Supplied records:
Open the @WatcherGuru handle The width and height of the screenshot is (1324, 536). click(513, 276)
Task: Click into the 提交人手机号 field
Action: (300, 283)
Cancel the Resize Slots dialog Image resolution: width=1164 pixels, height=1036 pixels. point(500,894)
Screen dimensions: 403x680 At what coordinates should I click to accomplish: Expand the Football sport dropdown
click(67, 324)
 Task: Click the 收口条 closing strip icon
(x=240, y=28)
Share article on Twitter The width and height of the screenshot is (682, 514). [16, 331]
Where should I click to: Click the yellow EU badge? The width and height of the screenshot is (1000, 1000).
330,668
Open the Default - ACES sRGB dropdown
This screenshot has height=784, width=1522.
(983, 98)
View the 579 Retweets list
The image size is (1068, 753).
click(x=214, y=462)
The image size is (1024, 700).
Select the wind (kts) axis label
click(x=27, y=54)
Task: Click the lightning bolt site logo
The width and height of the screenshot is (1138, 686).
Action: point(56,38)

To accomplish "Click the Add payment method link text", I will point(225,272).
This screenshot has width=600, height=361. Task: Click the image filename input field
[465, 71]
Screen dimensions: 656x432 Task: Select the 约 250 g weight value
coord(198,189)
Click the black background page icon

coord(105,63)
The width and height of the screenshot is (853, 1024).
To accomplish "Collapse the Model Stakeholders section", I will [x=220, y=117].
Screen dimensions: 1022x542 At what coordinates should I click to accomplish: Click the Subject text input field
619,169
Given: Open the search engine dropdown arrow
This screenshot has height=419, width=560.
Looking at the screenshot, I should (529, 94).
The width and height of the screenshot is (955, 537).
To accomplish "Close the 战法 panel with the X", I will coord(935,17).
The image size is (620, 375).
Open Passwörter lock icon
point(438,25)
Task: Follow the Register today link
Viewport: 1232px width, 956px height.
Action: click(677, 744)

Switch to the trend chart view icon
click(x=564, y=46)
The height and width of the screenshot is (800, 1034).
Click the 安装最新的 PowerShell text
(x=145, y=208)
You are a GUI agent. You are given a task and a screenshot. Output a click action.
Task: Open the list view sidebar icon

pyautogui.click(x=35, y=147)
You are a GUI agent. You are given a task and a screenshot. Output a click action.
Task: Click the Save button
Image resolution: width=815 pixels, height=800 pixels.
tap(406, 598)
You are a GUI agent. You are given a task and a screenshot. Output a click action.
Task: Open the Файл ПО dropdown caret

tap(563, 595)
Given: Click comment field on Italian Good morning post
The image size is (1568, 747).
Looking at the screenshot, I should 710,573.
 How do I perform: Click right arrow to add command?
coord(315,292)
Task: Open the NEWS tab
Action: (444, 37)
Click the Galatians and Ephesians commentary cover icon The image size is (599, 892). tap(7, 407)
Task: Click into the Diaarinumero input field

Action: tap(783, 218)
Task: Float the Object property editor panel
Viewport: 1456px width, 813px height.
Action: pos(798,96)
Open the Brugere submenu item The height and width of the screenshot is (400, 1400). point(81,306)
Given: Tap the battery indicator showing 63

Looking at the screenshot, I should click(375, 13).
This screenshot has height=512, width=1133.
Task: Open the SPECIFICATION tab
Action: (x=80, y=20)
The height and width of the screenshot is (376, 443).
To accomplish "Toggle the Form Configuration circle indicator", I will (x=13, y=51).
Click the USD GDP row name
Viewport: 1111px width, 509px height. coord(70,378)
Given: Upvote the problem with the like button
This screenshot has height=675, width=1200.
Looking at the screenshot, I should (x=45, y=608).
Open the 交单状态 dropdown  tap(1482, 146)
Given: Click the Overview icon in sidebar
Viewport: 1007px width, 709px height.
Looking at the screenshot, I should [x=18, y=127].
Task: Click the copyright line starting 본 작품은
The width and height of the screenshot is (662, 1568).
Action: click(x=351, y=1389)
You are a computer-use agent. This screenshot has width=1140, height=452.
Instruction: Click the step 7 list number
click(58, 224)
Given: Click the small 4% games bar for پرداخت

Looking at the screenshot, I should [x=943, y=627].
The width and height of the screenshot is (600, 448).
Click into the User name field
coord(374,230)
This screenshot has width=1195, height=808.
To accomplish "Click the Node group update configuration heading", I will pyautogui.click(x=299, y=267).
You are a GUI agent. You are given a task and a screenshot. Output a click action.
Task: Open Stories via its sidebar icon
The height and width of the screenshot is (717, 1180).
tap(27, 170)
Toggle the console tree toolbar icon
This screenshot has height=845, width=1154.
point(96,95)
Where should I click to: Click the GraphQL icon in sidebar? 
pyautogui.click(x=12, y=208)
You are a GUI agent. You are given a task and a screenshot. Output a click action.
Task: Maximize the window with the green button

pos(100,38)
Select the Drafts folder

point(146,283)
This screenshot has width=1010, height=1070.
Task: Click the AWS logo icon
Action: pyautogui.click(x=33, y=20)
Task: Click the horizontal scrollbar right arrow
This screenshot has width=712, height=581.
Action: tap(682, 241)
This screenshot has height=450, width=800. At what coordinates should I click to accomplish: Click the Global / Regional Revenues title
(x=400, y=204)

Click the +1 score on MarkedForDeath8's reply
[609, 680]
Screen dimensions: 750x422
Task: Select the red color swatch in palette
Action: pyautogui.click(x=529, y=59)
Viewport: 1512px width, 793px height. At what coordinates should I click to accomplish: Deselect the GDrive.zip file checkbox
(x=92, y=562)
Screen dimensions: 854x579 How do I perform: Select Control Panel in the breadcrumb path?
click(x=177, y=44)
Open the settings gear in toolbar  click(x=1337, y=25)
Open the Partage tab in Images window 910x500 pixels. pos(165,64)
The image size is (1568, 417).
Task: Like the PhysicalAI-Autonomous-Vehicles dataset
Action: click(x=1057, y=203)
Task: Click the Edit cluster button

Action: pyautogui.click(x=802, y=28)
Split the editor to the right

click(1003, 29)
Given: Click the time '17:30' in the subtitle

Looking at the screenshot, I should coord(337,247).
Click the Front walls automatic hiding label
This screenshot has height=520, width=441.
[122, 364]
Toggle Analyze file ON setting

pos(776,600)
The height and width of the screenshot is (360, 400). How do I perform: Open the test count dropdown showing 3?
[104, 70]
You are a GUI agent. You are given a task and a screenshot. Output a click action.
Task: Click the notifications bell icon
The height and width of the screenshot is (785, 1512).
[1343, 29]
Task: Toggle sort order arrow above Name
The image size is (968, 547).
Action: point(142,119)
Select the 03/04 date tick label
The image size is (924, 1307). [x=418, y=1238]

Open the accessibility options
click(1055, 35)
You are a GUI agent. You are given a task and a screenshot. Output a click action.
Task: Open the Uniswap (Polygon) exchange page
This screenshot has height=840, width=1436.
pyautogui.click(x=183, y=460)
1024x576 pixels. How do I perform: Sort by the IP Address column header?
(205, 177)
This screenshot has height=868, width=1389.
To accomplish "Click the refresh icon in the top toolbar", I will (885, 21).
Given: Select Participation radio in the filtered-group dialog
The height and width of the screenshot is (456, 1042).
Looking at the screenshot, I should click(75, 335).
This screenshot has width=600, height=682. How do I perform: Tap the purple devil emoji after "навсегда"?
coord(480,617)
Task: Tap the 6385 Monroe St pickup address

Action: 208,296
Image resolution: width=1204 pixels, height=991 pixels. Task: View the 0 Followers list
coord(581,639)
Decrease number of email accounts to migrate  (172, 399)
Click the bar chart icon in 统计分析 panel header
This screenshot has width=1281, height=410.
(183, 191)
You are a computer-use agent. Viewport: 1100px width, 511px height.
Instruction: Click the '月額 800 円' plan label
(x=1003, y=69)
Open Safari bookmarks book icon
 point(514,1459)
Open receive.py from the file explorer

Activity:
Taking the lines above, repeat exactly those from the line that contains "Task: Click the 收口条 closing strip icon" through the line that contains "Given: Click comment", and both of those lines as well. Include nothing else.

Solution for this exercise:
 Task: Click the 收口条 closing strip icon
(x=240, y=28)
Share article on Twitter The width and height of the screenshot is (682, 514). [16, 331]
Where should I click to: Click the yellow EU badge? The width and height of the screenshot is (1000, 1000).
330,668
Open the Default - ACES sRGB dropdown
This screenshot has height=784, width=1522.
(983, 98)
View the 579 Retweets list
The image size is (1068, 753).
click(x=214, y=462)
The image size is (1024, 700).
Select the wind (kts) axis label
click(x=27, y=54)
Task: Click the lightning bolt site logo
The width and height of the screenshot is (1138, 686).
Action: point(56,38)

To accomplish "Click the Add payment method link text", I will point(225,272).
This screenshot has width=600, height=361. Task: Click the image filename input field
[465, 71]
Screen dimensions: 656x432 Task: Select the 约 250 g weight value
coord(198,189)
Click the black background page icon

coord(105,63)
The width and height of the screenshot is (853, 1024).
To accomplish "Collapse the Model Stakeholders section", I will [x=220, y=117].
Screen dimensions: 1022x542 At what coordinates should I click to accomplish: Click the Subject text input field
619,169
Given: Open the search engine dropdown arrow
This screenshot has height=419, width=560.
Looking at the screenshot, I should (529, 94).
The width and height of the screenshot is (955, 537).
To accomplish "Close the 战法 panel with the X", I will coord(935,17).
The image size is (620, 375).
Open Passwörter lock icon
point(438,25)
Task: Follow the Register today link
Viewport: 1232px width, 956px height.
Action: click(677, 744)

Switch to the trend chart view icon
click(x=564, y=46)
The height and width of the screenshot is (800, 1034).
Click the 安装最新的 PowerShell text
(x=145, y=208)
You are a GUI agent. You are given a task and a screenshot. Output a click action.
Task: Open the list view sidebar icon

pyautogui.click(x=35, y=147)
You are a GUI agent. You are given a task and a screenshot. Output a click action.
Task: Click the Save button
Image resolution: width=815 pixels, height=800 pixels.
tap(406, 598)
You are a GUI agent. You are given a task and a screenshot. Output a click action.
Task: Open the Файл ПО dropdown caret

tap(563, 595)
Given: Click comment field on Italian Good morning post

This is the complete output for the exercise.